Data excerpts:
━━━━━━━━━━━━━━━━
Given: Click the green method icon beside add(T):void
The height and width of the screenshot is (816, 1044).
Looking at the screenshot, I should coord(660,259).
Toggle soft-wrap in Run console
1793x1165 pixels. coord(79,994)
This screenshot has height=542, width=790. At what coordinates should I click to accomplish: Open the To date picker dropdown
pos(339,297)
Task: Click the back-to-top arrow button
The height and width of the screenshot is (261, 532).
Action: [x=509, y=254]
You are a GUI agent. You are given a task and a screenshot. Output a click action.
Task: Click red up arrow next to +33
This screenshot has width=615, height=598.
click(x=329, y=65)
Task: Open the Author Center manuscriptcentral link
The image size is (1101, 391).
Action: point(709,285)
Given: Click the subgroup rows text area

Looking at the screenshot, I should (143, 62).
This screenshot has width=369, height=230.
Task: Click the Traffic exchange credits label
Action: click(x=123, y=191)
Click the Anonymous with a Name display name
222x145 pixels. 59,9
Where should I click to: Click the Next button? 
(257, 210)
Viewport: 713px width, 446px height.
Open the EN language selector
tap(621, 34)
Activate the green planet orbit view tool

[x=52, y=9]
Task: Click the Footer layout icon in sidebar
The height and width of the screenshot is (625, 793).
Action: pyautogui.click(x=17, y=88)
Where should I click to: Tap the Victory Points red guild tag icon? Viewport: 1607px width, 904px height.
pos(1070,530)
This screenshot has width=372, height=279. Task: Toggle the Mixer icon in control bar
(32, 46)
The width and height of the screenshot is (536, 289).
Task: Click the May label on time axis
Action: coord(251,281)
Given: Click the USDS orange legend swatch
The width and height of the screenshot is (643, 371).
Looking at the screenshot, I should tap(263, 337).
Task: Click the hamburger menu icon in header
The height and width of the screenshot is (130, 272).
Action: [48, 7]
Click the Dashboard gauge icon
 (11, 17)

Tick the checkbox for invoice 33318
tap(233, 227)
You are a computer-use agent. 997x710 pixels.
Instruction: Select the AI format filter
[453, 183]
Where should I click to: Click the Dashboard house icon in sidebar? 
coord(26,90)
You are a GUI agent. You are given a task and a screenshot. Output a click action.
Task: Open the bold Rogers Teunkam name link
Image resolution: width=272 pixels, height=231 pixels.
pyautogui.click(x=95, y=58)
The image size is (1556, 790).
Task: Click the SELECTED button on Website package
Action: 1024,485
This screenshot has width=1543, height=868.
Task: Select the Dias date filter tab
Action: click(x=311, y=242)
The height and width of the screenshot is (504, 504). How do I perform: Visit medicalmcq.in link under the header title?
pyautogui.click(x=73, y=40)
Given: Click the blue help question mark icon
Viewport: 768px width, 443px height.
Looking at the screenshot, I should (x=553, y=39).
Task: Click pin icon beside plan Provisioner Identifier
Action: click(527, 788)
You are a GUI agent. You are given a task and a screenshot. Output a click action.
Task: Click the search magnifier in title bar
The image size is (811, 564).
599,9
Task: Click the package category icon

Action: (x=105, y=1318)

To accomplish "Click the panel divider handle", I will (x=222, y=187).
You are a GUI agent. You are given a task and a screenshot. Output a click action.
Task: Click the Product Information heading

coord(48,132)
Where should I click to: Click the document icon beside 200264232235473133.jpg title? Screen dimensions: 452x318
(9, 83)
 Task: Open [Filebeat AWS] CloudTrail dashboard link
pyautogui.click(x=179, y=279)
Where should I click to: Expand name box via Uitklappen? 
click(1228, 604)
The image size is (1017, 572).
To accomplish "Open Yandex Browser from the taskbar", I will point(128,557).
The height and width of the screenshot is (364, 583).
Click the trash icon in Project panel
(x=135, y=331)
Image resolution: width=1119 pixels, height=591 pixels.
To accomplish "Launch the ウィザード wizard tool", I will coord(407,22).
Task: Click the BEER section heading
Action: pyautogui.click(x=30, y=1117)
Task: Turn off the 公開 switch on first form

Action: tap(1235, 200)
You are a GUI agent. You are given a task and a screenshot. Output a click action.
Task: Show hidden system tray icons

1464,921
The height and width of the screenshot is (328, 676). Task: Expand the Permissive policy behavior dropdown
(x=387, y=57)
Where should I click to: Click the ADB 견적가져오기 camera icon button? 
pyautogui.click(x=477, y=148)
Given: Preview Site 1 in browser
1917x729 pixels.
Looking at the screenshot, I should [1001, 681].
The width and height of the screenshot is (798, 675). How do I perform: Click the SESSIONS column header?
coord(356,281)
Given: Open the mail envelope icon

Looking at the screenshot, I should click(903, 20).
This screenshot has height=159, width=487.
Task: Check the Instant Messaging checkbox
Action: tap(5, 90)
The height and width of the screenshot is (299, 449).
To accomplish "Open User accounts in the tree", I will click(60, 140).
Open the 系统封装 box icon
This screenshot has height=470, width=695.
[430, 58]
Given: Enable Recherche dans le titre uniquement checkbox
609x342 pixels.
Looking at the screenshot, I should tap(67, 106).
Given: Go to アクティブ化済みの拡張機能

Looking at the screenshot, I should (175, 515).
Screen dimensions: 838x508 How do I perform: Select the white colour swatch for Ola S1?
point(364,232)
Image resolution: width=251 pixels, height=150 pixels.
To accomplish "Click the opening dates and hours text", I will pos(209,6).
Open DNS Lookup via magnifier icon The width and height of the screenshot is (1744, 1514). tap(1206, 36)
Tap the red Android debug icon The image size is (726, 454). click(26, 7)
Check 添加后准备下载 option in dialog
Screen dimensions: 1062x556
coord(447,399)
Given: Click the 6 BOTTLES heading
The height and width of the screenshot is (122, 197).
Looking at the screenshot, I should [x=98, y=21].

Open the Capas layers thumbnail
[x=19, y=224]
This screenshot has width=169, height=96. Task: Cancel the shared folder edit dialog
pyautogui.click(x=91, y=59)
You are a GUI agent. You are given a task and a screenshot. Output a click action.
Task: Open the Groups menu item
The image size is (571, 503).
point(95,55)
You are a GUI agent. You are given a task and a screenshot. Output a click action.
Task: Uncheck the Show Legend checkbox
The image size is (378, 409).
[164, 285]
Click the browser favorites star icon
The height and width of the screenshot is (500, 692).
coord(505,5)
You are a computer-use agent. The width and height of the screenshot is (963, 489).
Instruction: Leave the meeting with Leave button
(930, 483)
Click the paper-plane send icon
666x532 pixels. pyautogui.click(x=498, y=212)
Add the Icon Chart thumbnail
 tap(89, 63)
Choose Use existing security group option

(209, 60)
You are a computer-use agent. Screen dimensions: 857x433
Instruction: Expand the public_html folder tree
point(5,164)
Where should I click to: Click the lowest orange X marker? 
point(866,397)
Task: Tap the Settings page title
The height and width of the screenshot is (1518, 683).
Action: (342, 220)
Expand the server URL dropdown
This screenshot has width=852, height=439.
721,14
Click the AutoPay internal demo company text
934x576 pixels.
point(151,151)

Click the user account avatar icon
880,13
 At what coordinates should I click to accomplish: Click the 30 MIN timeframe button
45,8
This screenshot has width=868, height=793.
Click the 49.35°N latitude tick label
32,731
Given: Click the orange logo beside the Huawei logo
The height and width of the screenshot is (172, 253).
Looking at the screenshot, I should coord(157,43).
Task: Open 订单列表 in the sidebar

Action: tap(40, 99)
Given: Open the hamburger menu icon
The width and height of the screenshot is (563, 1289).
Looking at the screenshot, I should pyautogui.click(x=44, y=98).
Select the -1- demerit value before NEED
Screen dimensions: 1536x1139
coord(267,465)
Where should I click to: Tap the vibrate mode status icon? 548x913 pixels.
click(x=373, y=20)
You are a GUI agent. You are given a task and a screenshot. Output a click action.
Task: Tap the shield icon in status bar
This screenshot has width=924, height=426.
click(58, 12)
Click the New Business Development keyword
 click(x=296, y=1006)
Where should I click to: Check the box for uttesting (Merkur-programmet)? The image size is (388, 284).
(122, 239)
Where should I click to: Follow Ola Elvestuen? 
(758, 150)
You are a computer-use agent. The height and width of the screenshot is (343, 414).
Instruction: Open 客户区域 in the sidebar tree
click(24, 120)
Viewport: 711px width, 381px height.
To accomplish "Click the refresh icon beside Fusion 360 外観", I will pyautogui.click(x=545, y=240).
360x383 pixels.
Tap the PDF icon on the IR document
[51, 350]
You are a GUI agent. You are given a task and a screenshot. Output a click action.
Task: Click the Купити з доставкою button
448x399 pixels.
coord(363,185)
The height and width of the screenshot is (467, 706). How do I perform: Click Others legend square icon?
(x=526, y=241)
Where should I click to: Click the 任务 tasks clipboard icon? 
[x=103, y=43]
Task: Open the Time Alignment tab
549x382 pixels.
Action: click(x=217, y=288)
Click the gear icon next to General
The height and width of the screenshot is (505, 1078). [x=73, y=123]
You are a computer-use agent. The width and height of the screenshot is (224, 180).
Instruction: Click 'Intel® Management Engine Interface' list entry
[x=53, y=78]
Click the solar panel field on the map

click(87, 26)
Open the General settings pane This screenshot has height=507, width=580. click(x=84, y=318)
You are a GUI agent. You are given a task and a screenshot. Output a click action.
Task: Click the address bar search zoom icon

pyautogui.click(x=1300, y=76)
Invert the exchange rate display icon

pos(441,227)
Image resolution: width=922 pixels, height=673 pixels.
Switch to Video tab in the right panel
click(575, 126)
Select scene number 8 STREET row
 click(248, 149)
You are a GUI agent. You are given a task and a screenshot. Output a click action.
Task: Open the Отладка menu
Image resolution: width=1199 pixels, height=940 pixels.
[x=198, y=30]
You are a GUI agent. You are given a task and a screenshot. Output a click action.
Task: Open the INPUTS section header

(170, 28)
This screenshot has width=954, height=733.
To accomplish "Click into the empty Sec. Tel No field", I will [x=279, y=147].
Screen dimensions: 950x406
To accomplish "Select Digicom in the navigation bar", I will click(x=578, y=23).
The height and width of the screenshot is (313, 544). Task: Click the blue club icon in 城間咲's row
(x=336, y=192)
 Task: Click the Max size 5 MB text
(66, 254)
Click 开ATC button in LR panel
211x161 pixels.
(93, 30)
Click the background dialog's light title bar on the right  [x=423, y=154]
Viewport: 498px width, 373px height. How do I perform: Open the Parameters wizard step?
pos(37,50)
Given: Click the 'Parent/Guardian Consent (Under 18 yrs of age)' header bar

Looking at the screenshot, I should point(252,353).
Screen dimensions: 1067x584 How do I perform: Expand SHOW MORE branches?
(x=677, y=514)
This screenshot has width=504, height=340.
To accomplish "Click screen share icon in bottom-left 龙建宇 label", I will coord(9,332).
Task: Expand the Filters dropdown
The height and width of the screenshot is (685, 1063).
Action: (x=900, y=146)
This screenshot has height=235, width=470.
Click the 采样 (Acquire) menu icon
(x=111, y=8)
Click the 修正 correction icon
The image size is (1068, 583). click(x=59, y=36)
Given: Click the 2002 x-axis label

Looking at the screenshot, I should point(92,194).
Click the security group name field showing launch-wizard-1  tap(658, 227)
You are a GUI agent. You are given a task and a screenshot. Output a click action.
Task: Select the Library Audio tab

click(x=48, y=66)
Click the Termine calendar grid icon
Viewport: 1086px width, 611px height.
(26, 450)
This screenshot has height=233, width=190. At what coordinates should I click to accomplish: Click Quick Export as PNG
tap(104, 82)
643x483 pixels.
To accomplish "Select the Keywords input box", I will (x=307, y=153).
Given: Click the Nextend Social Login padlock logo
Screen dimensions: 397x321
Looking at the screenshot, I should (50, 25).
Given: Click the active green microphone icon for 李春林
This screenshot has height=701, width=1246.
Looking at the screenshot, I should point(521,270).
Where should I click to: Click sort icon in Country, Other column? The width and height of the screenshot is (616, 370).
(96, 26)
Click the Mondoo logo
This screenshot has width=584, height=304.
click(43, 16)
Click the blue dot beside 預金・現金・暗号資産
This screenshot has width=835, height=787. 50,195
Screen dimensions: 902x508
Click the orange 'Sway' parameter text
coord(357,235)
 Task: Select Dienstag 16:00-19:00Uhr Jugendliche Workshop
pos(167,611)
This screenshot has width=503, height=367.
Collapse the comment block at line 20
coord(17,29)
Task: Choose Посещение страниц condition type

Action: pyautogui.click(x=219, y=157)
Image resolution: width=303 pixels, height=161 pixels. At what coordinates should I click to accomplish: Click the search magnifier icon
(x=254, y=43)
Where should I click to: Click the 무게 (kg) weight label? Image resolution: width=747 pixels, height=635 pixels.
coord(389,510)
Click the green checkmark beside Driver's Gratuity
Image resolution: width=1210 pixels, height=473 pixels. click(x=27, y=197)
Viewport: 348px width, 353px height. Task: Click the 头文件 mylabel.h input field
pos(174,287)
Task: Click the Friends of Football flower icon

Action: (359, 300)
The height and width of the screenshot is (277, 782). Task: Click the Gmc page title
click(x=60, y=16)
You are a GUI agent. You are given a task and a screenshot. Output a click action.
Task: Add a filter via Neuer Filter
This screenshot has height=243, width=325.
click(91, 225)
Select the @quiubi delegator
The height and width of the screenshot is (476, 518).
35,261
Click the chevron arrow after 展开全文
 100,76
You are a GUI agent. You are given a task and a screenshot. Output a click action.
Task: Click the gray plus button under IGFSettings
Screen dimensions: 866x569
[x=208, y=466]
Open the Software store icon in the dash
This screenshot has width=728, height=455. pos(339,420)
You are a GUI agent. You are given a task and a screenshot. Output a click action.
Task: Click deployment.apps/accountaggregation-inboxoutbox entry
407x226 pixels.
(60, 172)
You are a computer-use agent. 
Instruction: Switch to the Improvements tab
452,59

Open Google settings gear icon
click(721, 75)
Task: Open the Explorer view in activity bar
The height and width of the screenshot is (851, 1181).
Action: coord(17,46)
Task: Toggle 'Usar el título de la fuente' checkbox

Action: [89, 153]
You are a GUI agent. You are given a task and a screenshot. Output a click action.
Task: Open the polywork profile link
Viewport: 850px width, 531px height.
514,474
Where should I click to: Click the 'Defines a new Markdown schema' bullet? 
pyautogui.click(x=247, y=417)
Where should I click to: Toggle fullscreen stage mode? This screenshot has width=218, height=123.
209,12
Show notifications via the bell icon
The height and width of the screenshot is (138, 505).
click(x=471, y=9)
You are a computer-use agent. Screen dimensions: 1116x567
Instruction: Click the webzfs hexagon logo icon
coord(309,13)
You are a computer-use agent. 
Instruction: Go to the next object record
━━━━━━━━━━━━━━━━
Stated task: Echo back the data, beginning at the line that contains "Toggle soft-wrap in Run console" and stopping after the line that contains "pos(339,297)".

Answer to this task:
Toggle soft-wrap in Run console
1793x1165 pixels. coord(79,994)
This screenshot has height=542, width=790. At what coordinates should I click to accomplish: Open the To date picker dropdown
pos(339,297)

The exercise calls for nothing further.